Living with Rats in College

When I was in college, I rented a group house with 5 other nerds. There were 5 bedrooms to divide among the 6 of us, so I negotiated an agreement where I paid less rent in exchange for sleeping in the hallway. This wasn’t as bad as it sounds. My bedroom wasn’t hallway-sized. It was bedroom-sized and even had a window, but a hallway ran through it, so the landlady put up a curtain between the “hallway” part of my room and the “bedroom” part of my room. Who needs 44 walls anyways?

One of my house-mates was named Emerson. Emerson had a friend named Stella who unintentionally bred pet rats. Stella’s landlord wouldn’t let Stella keep her pet rats in Stella’s apartment, so Emerson offered to house them temporarily. “Temporarily” became “until the end of our two-year lease”. Did our landlady allow caged rats? I don’t know. I never asked.

Emerson lived upstairs. Upstairs had two bathrooms. Emerson put the giant rat cage in the bathtub of one of the bathrooms. Sometimes the rats would escape the cage and Emerson would have to cajole the rats out from under the sink. That was fine by me because I lived downstars.
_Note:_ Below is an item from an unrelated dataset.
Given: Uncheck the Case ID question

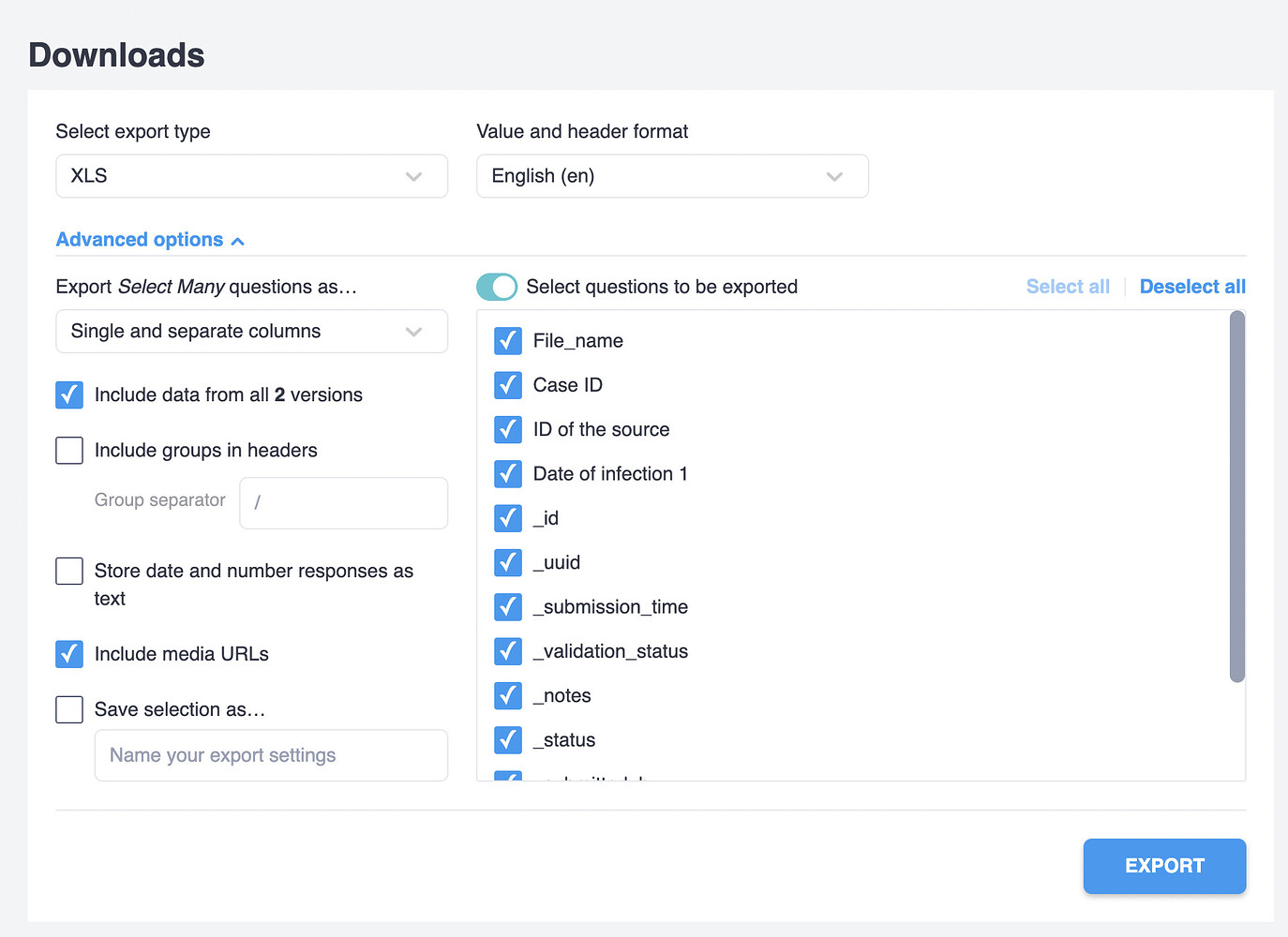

When we had parties[1], I always warned guests, “Use the bathroom on the left. The bathroom on the right is full of rats”. They were always very confused, as if “the bathroom is full of rats” meant something other than “the bathroom is full of rats”. Sometimes they would look inside anyway and be surprised that the bathroom was full of rats.


  1. ↩︎

    There was no music and no alcohol. These were “college parties” in the sense that the Zaatari Syrian War Refugee Camp, established in July 2012, is technically a summer home. My most vivid memory of these events was pausing Primer (2004) to examine the equations in the background. Our landlady loved us because we never damaged the property or provoked noise complaints.